Rewrite all of the data below, substituting "Goal" for every occurrence of "Task" and changing nothing else. Leave the pictures out of your output.

- Given information -
>>>
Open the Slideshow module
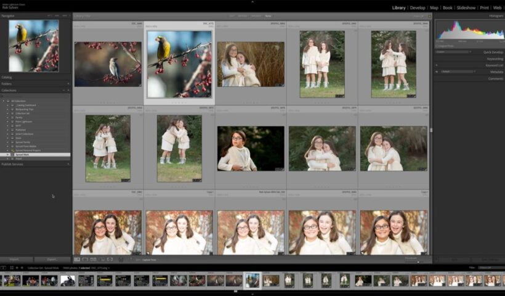The height and width of the screenshot is (296, 505). tap(466, 8)
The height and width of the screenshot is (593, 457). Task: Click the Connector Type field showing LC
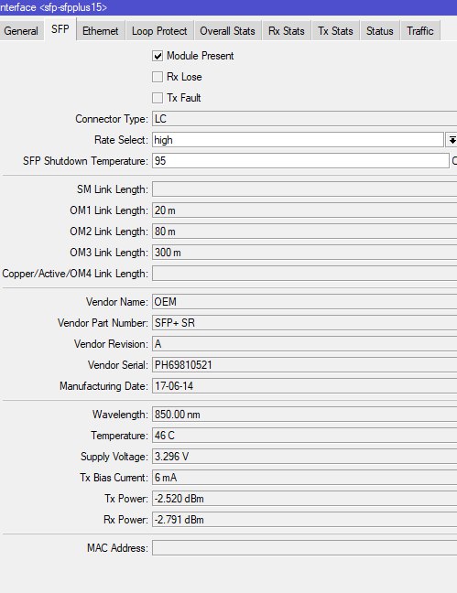pos(304,119)
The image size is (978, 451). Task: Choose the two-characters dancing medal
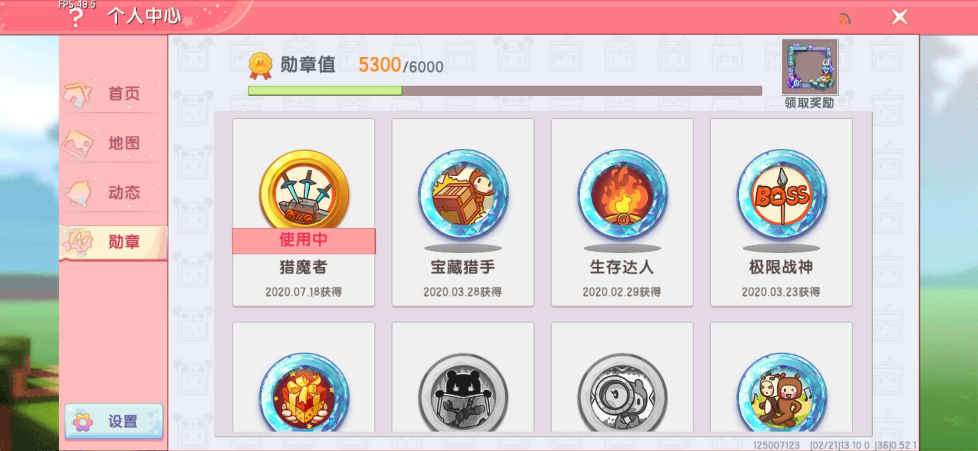[782, 393]
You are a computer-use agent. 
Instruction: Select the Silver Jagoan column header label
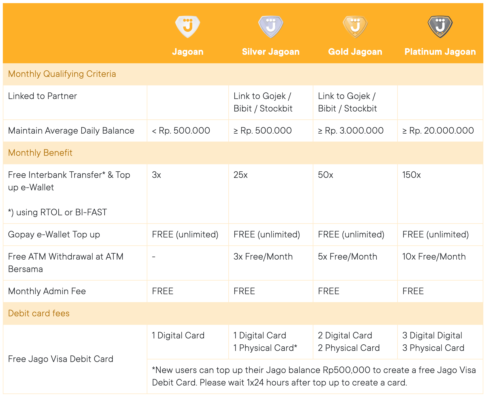tap(271, 52)
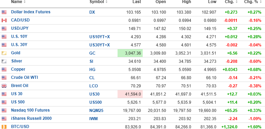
<<<
- Result of the task -
Open the Slideshow module
The height and width of the screenshot is (296, 505). tap(466, 8)
The height and width of the screenshot is (593, 457). Goal: Click the Connector Type field showing LC
pos(304,119)
The image size is (978, 451). Goal: Choose the two-characters dancing medal
[782, 393]
You are a computer-use agent. 
Instruction: Select the Silver Jagoan column header label
tap(271, 52)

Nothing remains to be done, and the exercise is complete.